Moreover, it has been indicated that cytogenetic analysis may not be sufficient to detect Y-chromosome material since it may be found in a small number of cells in small amounts or even as part of marker chromosomes containing Y-specific regions [5,25]. Thus, other techniques such as molecular analysis should be used for the accurate diagnosis of Turner Syndrome. The percentage distribution of mosaicism in different tissues, which differs between blood and gonadal tissue, determines the phenotype of a 45,X/46,XY mosaic patient [7,8].

According to the literature, although NIPT has been introduced to detect sex chromosomal abnormalities, these tests are far from replacing invasive diagnostic procedures. Moreover, in several studies it has been stated that mosaicism cannot be confirmed by NIPT [4,26]. For example, one study reported that NIPT and karyotyping results were inconsistent in Turner syndrome (TS). In summary, a 35-year-old pregnant woman underwent NIPT and showed probable risk for Xp deletion.

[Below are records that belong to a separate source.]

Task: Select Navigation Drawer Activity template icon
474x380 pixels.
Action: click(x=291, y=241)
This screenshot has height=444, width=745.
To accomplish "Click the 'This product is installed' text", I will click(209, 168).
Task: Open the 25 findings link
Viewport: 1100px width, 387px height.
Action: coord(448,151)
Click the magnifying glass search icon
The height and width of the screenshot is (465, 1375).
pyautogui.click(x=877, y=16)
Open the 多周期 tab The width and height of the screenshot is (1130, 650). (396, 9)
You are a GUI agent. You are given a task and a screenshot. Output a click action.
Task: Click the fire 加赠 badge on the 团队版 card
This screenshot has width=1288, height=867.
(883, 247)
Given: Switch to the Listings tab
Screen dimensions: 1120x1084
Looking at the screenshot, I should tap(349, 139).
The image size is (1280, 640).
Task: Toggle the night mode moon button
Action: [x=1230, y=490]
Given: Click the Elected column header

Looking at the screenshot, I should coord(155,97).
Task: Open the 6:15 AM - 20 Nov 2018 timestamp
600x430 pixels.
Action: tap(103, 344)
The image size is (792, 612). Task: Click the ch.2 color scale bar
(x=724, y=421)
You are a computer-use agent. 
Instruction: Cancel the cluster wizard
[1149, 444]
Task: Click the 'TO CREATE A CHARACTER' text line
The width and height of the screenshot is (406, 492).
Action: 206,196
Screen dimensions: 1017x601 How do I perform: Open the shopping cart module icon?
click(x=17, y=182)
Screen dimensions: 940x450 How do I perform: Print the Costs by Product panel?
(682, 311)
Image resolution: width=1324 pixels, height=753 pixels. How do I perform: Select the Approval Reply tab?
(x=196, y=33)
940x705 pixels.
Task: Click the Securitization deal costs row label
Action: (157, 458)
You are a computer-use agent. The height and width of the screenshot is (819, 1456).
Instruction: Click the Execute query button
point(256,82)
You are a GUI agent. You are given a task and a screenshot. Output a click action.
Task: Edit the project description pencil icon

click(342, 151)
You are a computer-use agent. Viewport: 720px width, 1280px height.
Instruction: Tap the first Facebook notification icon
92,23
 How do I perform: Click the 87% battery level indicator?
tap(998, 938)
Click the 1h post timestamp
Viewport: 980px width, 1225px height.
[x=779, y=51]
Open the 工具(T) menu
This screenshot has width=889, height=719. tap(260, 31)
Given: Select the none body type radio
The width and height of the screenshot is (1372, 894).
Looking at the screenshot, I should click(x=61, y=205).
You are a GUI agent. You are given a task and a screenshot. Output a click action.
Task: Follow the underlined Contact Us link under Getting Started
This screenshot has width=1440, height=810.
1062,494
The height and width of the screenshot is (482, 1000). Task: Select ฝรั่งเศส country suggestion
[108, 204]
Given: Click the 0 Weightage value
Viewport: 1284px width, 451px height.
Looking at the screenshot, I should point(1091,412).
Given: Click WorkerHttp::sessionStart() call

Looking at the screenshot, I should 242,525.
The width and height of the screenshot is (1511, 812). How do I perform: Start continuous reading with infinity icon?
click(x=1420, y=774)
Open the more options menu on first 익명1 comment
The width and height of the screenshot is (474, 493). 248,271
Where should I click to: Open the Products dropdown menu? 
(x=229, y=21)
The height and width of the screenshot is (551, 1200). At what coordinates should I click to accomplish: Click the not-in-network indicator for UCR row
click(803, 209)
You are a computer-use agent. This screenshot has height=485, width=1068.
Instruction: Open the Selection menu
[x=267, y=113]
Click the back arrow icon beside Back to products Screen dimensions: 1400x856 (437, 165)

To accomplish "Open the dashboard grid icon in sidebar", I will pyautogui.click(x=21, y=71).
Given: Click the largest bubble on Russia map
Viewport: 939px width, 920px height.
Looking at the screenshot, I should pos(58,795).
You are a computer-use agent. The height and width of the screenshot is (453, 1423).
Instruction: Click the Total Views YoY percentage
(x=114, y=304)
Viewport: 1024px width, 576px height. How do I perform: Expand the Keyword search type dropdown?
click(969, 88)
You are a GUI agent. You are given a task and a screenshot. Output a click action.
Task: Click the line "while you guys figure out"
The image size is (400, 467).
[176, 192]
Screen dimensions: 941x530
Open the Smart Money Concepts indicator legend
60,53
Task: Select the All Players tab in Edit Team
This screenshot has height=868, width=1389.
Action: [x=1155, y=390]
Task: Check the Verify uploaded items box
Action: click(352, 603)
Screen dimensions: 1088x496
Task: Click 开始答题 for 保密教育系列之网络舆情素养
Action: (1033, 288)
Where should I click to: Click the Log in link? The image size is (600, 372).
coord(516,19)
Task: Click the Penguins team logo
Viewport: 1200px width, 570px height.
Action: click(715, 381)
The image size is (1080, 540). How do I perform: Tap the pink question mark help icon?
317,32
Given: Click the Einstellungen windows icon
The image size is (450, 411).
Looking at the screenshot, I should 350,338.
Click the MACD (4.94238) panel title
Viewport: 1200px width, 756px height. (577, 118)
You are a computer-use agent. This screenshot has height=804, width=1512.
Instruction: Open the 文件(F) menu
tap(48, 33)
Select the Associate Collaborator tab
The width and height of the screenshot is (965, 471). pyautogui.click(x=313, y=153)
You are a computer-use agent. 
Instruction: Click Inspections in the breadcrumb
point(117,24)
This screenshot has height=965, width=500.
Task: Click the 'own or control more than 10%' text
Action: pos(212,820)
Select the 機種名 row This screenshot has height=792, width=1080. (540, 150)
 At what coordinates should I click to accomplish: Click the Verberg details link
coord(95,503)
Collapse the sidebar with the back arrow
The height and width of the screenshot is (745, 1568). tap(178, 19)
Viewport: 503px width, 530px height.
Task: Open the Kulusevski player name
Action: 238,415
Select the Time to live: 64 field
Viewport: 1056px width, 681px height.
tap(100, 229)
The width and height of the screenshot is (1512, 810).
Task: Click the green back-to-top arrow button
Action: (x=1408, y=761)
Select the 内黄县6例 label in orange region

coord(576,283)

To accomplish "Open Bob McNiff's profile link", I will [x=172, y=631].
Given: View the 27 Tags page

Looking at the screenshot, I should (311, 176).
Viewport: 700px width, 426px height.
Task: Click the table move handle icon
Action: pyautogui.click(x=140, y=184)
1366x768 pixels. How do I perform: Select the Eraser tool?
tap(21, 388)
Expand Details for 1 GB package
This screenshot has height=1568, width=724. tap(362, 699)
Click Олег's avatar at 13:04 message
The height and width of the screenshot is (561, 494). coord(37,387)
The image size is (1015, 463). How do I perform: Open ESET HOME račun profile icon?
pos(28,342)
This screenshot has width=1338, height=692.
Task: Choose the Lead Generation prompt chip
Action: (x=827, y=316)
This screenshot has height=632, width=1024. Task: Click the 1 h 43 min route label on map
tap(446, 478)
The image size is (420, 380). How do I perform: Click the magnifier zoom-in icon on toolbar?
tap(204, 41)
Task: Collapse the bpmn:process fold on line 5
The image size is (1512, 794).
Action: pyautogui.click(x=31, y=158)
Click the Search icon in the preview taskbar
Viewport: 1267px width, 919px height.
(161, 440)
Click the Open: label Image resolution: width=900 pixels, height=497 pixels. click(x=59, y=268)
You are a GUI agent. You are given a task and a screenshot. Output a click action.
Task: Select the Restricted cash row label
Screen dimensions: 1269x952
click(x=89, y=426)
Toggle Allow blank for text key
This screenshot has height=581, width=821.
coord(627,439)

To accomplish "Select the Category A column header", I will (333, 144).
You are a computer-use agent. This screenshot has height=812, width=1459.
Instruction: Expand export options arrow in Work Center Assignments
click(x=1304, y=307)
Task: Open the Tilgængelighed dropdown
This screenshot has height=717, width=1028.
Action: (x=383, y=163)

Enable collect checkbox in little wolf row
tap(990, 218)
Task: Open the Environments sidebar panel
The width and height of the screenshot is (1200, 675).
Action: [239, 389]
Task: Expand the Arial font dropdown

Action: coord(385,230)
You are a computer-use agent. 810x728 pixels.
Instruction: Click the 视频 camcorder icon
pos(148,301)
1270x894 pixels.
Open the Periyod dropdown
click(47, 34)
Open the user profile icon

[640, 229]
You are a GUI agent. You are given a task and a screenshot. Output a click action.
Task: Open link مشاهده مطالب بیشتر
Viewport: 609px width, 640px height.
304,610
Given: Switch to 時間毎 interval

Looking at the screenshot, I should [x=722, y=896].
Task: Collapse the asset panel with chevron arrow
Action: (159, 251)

However, amniocentesis was performed and after cytogenetic analysis the karyotype was determined as mos 45,X [28]/46,X,i(X) (q1.0) [5]. In the second case, a 33-year-old woman underwent NIPT and showed a probable risk of monosomy X. However, amniocentesis was performed and after the cytogenetic analysis the karyotype was determined as mos 45,X [8]/46,XY[8] [4].

Importantly, if the fetus is detected at high risk for aneuploidy, further testing is required to confirm the NIPT result. Positive NIPT results for sex chromosome abnormalities should be carefully evaluated and confirmed with an invasive procedure [4,22]. Therefore, it is crucial that women interested in NIPT should be fully informed about the procedure, its benefits, and limitations. Furthermore, pregnant women who have had a positive ultrasound result are strongly advised to undergo invasive prenatal testing [10,11].

In invasive prenatal diagnostics, the use of chromosome microarray analysis, and more recently next-generation sequencing approaches, has significantly expanded the prenatal diagnostic yield. According to the literature, next-generation sequencing approaches should be used in addition to normal routine testing including karyotype and/or chromosome microarray analysis and not as the first diagnostic test for fetal abnormalities. When using these new techniques, parental counselling should be mandatory before and after testing, and close collaboration in a multidisciplinary team is strongly recommended [4,11].

In conclusion, although NIPT has been routinely used to screen numerical abnormalities including trisomy 21,18 and 13, it still has potential limitations in correctly identifying sex chromosomes and mosaicism that may mislead clinicians and families. In routine clinical practise, conventional cytogenetic analysis following invasive prenatal testing remains as an important component of prenatal care.